每升发酵培养基含有:125g葡萄糖、70g豆饼水解液、25g(NH4)2SO4、0.5g KH2PO4·3H2O、0.5g MgSO4·7H2O、1.1g L-酪氨酸、0.7g L-苯丙氨酸、200μg维生素B1、100μg维生素H和35g CaCO3,余量为去离子水。125℃高压灭菌30min,其中葡萄糖为115℃分消后加入。
发酵培养基pH为7.0-7.2。
所述发酵的条件可为33℃、溶氧30-50%、48小时。
所述发酵过程中可通过补加葡萄糖控制发酵体系的葡萄糖含量为0.5-1.0g/100mL。

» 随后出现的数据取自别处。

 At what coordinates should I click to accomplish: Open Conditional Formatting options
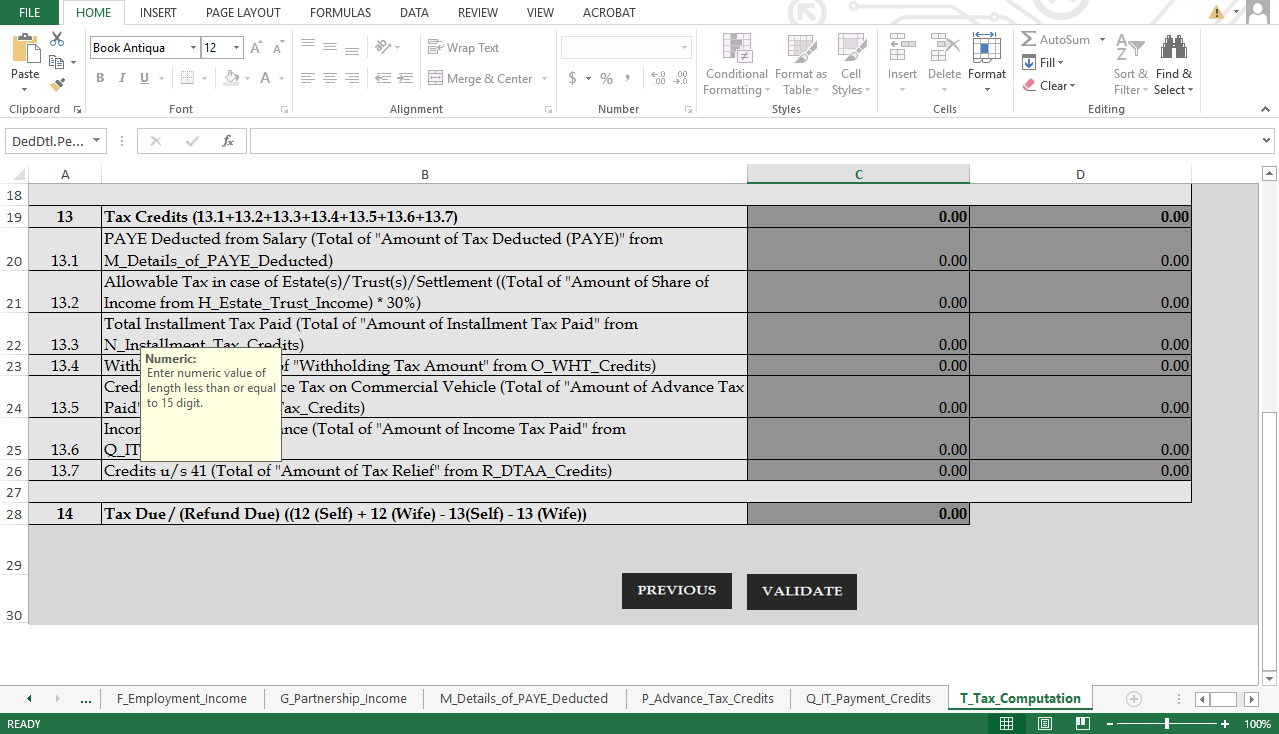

所述发酵的条件可为:采用30吨发酵罐,发酵培养基的装液量为18吨,接种3800L种子液(二级种子液),培养48小时;培养过程中,通过流加70g/100ml葡萄糖水溶液,维持发酵体系的葡萄糖含量为0.5-1.0g/100mL;初始搅拌速度为300rpm,通过调整搅拌速度使溶氧(DO)控制在30-50%;温度为33℃;初始pH为7.0,通过流加20%氨水控制pH为7.0。
所述种子液(二级种子液)的制备方法具体如下:
谷氨酸棒杆菌FJR-025接种至种子培养基的250mL,33℃、220rpm振荡培养至OD562nm=40,即为基础种子液;
采用500L发酵罐,种子培养基的装液量为350L,接种3.5L基础种子液,培养16小时,得到一级种子液(一级种子液的OD562nm≥60)。初始搅拌速度为300rpm,通过调整搅拌速度使溶氧(DO)控制在30-50%。温度为33℃。

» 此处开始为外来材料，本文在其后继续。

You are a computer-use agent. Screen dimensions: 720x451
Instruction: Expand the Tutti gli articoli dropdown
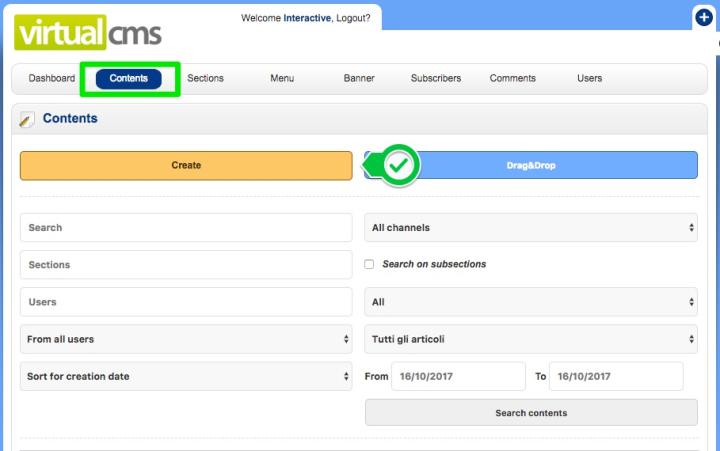pyautogui.click(x=530, y=339)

采用5000L发酵罐,种子培养基的装液量为3500L,接种350L一级种子液,培养8小时,得到二级种子液(二级种子液的OD562nm≥120)。初始搅拌速度为250rpm,通过调整搅拌速度使溶氧(DO)控制在30-50%。温度为33℃。
种子培养基:取25g葡萄糖、5g玉米浆、100g豆饼水解液、3g酵母膏、5g(NH4)2SO4、0.5g MgSO4·7H2O、0.4g KH2PO4·3H2O、1.1g L-酪氨酸、0.7g L-苯丙氨酸和10g碳酸钙,用去离子水溶解并定容至1L。125℃高压灭菌25min。
种子培养基pH为7.0-7.2。
豆饼水解液:用中性蛋白酶酶切豆粕粉得到。
豆饼水解液还可以通过商购途径得到。
豆饼水解液:取100g黄豆磨粉,加400mL去离子水拌匀,调pH值为7.0,55℃预热1个小时,然后加入5000U中性蛋白酶,然后55℃孵育3h,得到豆饼水解液。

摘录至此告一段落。